Em primeira análise, a ineficiência legislativa agrava essa situação. Desse modo, o Brasil possui diversas leis voltadas ao combate de diversos tipos de violência no esporte, como o Código Penal. Porém, o poder público não consegue garantir a paz durante esses eventos, na medida em que, conforme o site de notícias “G1”, o futebol é considerado o esporte com mais casos de confronto entre torcidas no Brasil. Nesse viés, segundo o sociólogo Gilberto Dimenstein, as leis brasileiras são perfeitas no papel, mas não conseguem garantir os direitos fundamentais de todos. Logo, é necessário que haja mudanças.

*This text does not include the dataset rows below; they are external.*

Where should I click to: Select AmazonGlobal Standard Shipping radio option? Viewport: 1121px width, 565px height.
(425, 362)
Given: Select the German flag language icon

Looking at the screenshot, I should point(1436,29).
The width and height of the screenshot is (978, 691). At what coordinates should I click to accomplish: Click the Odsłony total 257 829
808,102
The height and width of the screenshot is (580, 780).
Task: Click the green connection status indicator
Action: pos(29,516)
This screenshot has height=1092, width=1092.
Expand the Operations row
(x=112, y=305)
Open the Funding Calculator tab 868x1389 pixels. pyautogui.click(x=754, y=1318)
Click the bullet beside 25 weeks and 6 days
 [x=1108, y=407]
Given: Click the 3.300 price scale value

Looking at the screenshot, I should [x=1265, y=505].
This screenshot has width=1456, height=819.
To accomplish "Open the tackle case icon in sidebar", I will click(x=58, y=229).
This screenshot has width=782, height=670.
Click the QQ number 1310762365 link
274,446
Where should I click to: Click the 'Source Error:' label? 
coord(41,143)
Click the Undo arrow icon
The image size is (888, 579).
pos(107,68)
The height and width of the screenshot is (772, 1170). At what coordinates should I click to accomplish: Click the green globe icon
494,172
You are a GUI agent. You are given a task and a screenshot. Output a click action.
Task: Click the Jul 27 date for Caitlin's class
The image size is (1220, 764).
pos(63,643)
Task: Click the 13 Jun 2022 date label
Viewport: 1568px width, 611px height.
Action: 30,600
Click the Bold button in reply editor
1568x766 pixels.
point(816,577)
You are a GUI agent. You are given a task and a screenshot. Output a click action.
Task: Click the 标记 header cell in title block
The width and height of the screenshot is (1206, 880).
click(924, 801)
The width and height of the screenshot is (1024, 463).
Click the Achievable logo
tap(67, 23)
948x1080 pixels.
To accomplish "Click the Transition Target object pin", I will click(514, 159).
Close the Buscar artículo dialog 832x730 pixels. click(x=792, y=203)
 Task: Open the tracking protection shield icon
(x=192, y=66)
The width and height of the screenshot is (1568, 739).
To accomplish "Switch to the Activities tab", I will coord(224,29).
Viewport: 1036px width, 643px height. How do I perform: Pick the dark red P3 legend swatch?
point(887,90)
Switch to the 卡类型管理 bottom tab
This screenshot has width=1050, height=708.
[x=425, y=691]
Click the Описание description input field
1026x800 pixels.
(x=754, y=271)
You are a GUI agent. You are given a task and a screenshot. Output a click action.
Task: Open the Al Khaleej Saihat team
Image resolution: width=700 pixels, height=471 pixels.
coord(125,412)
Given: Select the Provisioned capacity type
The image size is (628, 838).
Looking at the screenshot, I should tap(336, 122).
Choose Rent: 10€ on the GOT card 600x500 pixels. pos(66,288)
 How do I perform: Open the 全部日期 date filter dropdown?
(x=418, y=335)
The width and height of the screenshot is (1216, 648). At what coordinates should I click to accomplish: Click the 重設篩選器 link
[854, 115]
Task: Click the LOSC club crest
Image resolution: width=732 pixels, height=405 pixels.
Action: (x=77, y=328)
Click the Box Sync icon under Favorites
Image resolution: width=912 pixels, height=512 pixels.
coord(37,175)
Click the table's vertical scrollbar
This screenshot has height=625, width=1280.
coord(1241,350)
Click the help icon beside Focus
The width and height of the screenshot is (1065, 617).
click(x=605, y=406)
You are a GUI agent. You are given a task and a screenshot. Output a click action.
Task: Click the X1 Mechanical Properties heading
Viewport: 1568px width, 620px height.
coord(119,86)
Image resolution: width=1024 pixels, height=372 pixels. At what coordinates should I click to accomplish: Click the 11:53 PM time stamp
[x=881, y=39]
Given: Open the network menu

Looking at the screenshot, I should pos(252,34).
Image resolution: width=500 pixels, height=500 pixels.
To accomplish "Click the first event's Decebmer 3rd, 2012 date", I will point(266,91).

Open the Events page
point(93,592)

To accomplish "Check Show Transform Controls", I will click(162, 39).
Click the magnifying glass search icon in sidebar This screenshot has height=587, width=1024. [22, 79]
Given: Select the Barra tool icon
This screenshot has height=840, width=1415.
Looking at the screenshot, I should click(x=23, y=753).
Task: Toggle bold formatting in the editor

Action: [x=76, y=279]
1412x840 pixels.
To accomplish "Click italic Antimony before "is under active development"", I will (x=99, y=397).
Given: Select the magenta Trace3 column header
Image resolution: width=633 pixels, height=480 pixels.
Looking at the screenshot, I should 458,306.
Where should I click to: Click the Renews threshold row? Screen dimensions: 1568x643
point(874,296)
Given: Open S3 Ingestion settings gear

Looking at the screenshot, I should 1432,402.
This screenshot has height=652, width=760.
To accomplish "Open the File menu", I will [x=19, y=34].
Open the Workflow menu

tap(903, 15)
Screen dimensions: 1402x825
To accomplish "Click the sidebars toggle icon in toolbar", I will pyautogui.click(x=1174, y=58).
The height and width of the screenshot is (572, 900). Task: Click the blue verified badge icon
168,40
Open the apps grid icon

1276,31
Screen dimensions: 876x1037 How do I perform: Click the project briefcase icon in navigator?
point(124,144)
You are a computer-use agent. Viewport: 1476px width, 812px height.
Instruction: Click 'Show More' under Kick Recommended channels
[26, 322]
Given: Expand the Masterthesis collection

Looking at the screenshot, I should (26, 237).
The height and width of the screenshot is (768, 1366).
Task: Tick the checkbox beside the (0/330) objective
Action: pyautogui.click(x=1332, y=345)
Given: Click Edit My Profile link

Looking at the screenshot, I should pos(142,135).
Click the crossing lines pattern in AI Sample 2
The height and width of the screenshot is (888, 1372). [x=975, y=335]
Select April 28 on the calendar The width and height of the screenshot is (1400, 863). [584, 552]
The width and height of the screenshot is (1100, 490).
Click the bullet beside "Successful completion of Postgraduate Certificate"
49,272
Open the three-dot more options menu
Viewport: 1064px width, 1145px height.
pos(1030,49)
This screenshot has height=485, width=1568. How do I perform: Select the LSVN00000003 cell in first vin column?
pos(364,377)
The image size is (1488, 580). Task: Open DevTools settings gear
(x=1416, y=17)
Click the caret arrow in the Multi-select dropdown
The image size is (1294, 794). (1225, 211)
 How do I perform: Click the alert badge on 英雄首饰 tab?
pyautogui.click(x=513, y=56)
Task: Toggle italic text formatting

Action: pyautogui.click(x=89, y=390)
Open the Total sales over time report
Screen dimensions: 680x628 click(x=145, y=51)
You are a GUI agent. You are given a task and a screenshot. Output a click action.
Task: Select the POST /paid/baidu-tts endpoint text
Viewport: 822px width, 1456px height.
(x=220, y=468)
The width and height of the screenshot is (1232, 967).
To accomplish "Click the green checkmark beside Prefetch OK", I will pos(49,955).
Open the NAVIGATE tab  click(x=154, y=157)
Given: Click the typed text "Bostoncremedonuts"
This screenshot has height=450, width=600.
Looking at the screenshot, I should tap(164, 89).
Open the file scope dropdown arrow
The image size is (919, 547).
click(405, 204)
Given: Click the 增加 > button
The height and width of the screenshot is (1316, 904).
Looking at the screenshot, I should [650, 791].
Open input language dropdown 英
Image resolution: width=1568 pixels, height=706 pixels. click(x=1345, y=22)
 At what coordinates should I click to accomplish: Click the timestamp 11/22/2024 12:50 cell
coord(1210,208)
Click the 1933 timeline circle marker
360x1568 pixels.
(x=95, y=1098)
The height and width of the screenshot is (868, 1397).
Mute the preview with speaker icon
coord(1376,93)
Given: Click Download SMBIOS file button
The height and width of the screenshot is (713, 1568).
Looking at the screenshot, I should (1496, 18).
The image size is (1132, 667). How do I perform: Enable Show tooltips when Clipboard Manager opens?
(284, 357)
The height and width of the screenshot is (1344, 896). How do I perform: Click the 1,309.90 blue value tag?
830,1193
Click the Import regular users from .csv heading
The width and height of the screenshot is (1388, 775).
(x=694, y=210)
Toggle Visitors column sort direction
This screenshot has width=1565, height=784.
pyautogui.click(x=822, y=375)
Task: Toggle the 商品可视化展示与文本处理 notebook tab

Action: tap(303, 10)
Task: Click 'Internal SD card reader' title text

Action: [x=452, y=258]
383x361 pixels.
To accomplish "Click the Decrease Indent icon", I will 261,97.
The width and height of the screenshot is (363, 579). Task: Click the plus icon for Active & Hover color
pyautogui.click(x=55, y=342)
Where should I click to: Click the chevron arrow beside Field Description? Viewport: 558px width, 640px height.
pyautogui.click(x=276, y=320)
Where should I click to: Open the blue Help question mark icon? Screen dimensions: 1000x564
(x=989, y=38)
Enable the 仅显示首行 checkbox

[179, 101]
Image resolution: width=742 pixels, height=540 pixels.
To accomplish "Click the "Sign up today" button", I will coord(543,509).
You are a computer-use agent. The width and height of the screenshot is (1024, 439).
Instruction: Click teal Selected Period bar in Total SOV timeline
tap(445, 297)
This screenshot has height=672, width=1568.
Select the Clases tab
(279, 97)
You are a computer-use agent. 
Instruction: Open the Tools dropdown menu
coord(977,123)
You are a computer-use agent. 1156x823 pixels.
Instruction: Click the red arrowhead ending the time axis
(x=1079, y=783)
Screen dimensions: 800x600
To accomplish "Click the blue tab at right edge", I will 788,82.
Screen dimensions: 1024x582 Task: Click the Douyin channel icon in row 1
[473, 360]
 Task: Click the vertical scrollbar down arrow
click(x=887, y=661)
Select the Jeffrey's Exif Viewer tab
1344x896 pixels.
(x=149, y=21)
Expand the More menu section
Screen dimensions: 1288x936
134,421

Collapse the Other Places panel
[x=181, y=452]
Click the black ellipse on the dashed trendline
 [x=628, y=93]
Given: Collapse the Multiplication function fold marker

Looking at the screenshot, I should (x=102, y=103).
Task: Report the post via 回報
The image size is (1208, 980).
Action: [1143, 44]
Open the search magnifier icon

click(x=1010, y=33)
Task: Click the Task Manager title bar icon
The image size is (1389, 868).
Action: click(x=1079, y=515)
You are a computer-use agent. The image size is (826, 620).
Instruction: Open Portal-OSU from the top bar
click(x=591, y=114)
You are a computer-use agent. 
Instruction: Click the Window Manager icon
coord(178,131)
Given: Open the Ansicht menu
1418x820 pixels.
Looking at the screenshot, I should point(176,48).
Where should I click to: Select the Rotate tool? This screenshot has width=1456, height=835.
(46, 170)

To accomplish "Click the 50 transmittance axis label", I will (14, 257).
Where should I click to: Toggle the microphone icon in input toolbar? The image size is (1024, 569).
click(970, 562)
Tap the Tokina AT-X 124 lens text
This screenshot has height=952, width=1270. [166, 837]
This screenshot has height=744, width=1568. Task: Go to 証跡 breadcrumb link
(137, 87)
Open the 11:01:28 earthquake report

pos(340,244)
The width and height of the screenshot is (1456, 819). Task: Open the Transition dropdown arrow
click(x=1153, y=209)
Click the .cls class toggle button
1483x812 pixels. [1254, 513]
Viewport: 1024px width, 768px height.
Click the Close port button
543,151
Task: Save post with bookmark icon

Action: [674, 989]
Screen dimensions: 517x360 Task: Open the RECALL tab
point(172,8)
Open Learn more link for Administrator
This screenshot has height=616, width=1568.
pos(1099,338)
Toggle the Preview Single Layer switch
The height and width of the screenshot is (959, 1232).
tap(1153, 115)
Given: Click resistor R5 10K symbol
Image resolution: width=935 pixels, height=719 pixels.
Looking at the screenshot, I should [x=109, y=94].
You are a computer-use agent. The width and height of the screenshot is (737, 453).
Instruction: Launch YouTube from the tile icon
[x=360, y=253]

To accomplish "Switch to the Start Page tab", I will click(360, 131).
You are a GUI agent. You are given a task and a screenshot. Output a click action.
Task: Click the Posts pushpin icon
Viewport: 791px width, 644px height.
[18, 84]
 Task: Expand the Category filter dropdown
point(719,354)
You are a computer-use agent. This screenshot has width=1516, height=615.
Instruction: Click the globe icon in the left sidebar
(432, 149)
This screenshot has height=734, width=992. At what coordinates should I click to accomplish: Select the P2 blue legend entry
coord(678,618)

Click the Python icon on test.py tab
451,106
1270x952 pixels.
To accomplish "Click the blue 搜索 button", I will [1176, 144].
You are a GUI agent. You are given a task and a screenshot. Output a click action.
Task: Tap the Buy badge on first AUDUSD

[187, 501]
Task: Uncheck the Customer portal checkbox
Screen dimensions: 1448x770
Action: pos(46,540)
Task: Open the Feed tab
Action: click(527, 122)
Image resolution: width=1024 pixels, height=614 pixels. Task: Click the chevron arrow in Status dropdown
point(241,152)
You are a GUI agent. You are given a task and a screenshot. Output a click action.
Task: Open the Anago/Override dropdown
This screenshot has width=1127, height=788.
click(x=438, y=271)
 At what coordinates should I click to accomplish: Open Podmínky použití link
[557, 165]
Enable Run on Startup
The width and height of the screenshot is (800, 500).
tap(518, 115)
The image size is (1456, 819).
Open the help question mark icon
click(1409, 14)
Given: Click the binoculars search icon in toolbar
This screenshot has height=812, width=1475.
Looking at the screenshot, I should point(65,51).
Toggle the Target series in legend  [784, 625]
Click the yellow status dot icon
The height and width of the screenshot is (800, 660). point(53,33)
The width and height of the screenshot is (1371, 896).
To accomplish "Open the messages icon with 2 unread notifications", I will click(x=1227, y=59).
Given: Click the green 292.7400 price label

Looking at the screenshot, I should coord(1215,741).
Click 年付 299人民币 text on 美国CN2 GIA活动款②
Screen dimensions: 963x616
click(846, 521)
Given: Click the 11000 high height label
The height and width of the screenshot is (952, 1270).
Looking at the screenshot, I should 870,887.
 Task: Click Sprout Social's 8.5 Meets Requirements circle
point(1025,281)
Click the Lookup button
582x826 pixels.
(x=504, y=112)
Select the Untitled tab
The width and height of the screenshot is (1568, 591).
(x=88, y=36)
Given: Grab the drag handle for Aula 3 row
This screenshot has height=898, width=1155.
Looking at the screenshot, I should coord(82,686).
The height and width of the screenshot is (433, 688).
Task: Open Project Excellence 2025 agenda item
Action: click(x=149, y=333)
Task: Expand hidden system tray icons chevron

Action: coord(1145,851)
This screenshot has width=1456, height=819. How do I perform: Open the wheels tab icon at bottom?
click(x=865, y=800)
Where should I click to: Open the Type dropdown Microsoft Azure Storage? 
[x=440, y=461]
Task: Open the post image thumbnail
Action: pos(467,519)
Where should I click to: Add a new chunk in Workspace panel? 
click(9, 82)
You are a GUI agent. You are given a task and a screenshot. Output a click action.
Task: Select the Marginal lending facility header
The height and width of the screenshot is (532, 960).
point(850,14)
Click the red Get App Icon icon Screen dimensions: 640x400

Além disso, a omissão do Estado colabora com o revés. Nesse sentido, as forças policiais que agem nos estádios não são capazes de barrar a entrada de objetos perigosos, como sinalizadores. Em vista disso, pode-se citar que, conforme o site de notícias “Folha de São Paulo”, em jogos com muitos torcedores na arquibancada, torna-se comum a entrada de pessoas sem passar por uma revista corporal detalhada e isso agrava a sensação de insegurança. Sob essa ótica, de acordo com o filósofo Emille Durkhein, a obrigação do Estado é garantir o bem-estar social. Assim, é inaceitável que essa omissão ocorra.
Em suma, medidas são necessárias para a solução desse impasse. Portanto, o governo federal - instância máxima executiva - deverá criar um programa com a finalidade de promover a paz dentro dos estádios. Esse programa irá instalar detector de metais automáticos em todas as entradas de onde irá ocorrer o evento e todas as pessoas serão obrigadas a passar de forma individual pelo detector. Isso poderá ser feito por meio de parcerias com empresas de segurança privada. Por fim, a sociedade citada por James Hilton não será uma ficção.